As Capers pointed out to TCTMD, previous studies have shown that Black patients are less likely to be prescribed cardiac rehabilitation after MI than white patients, and even when it is prescribed, they're less likely to be able to go.

They may have a job where they tell their boss that for the next 6 weeks, every Monday, Wednesday, and Friday I have to leave work early and go to this rehab program. And the boss tells them no, or it’s just impossible for them to get there,” Capers noted. “So, one thing that we can do is to try to make that more accessible. Maybe we need to be more creative about educating people about what they could do at home if they can't take off time to go to rehab, because it's really about being sure that you get your heart rate up 30 minutes a day, and it's about the nutritional advice we want them to remember. We need to work toward getting everyone some type of cardiac rehab, whether their socioeconomic status allows them to go to a hospital program or not.”

Another barrier to adequate recovery is not taking prescribed medications and/or having problems accessing community pharmacies. In-patient pharmacy programs such as “meds-to-beds” can help, Capers said, by ensuring that patients have all their meds before they are discharged.

“Telemedicine visits where you don't even have to have a fancy computer, but just be on your phone and your doctor can check in with you, is another option,” he said. “It’s a way that someone can just step away from the job for a 15-minute conversation with either their doctor or their nurse or [other] provider.”

Although the study endpoint was all-cause mortality, Goitia said looking more closely at the causes of death, particularly cardiac-related reasons, may shed more light on the differences between the populations and their risk profiles.
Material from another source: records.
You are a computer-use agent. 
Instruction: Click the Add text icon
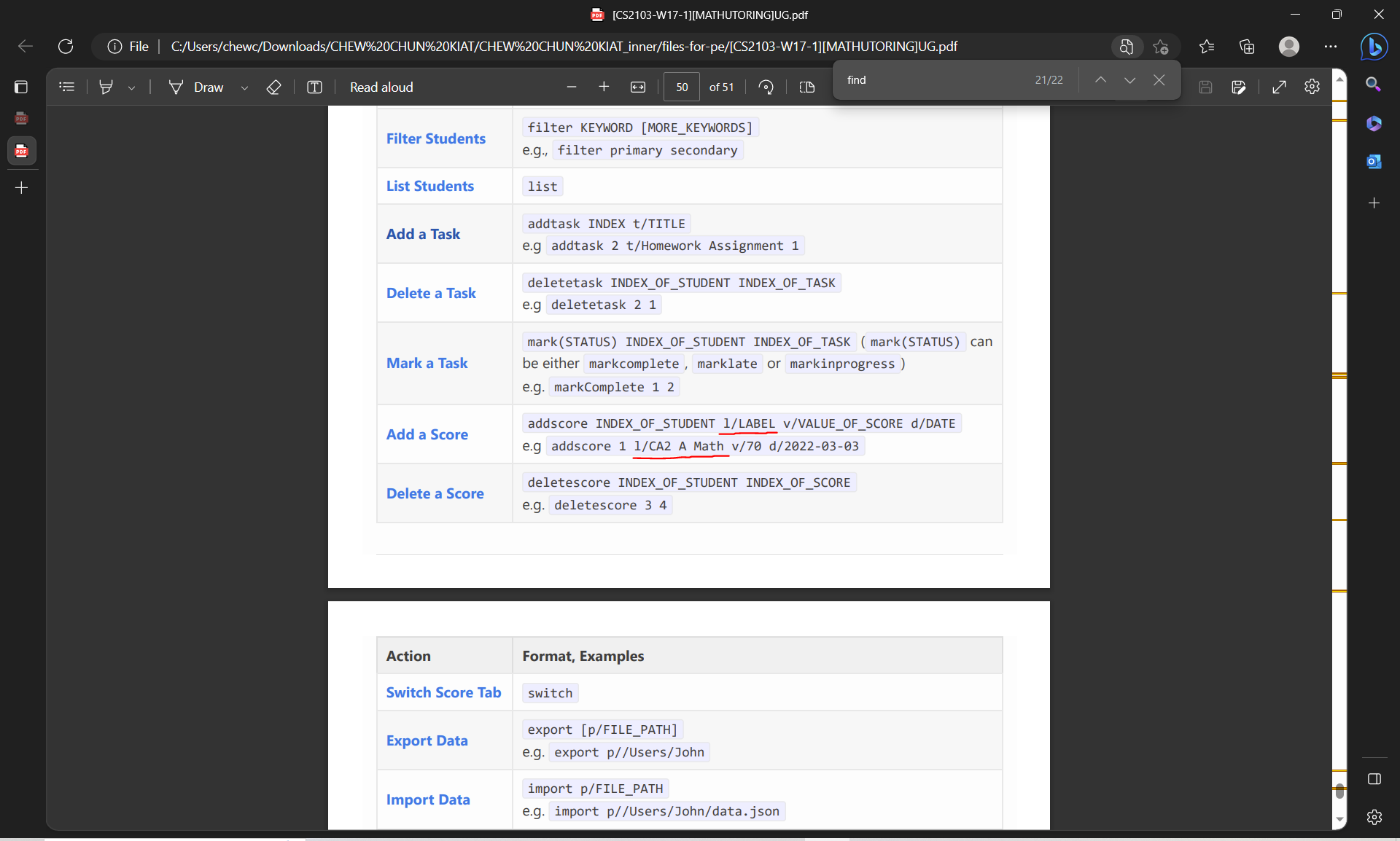pos(314,87)
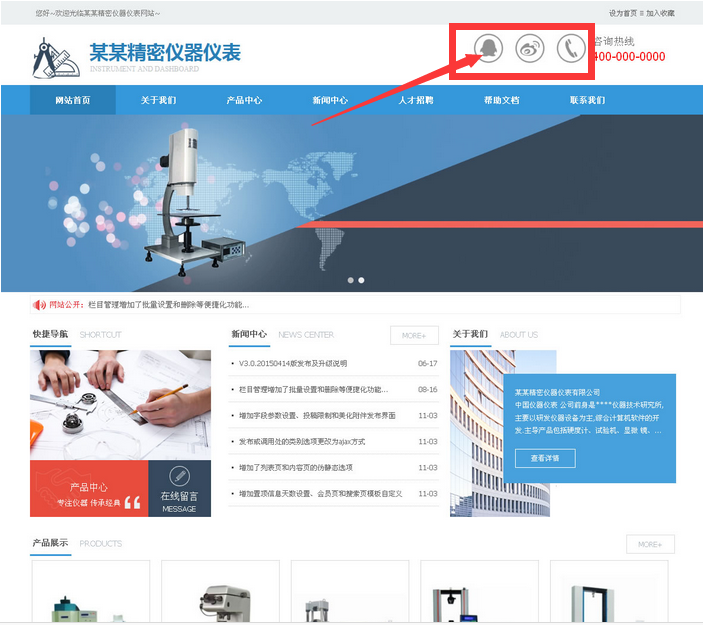Click the telephone hotline icon
The width and height of the screenshot is (703, 625).
coord(570,49)

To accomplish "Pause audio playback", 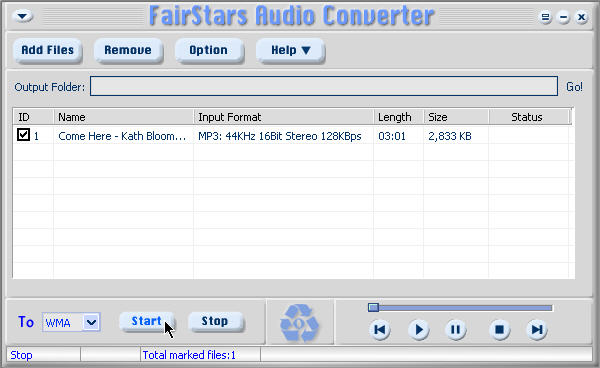I will [x=455, y=329].
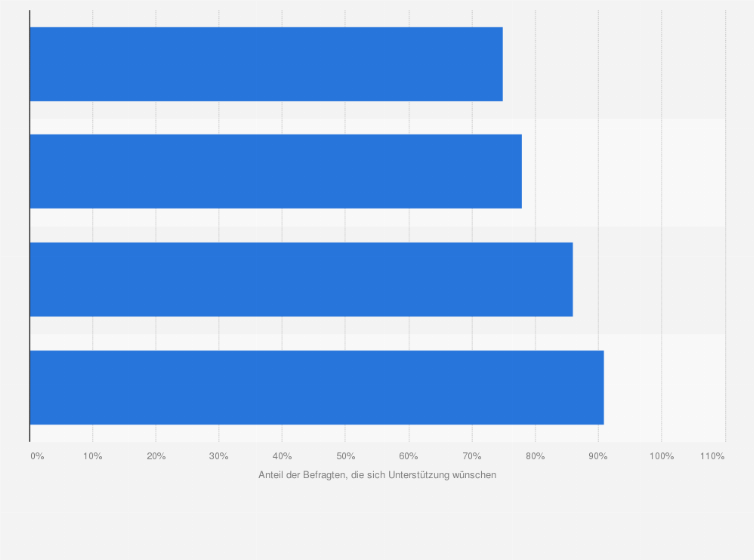754x560 pixels.
Task: Click the 110% axis tick label
Action: (x=712, y=456)
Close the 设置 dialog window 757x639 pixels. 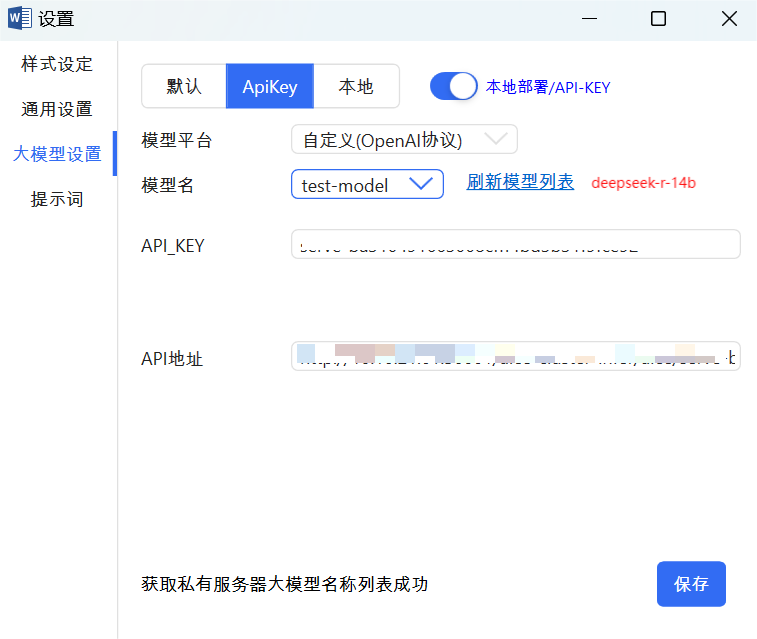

“In this study, unfortunately, we were not able to identify any particular cause, but it is hypothesis generating and definitely something that we would like to investigate further to see what specific metrics that were used in this index could be driving the overall worse mortality that we saw,” he concluded.

Sources
  • Goitia J. Racial differences in the effects of neighborhood disadvantage on long-term survival after acute myocardial infarction. Presented at: ACC 2021. May 17, 2021.

Disclosures
  • Goitia and Capers report no relevant conflicts of interest.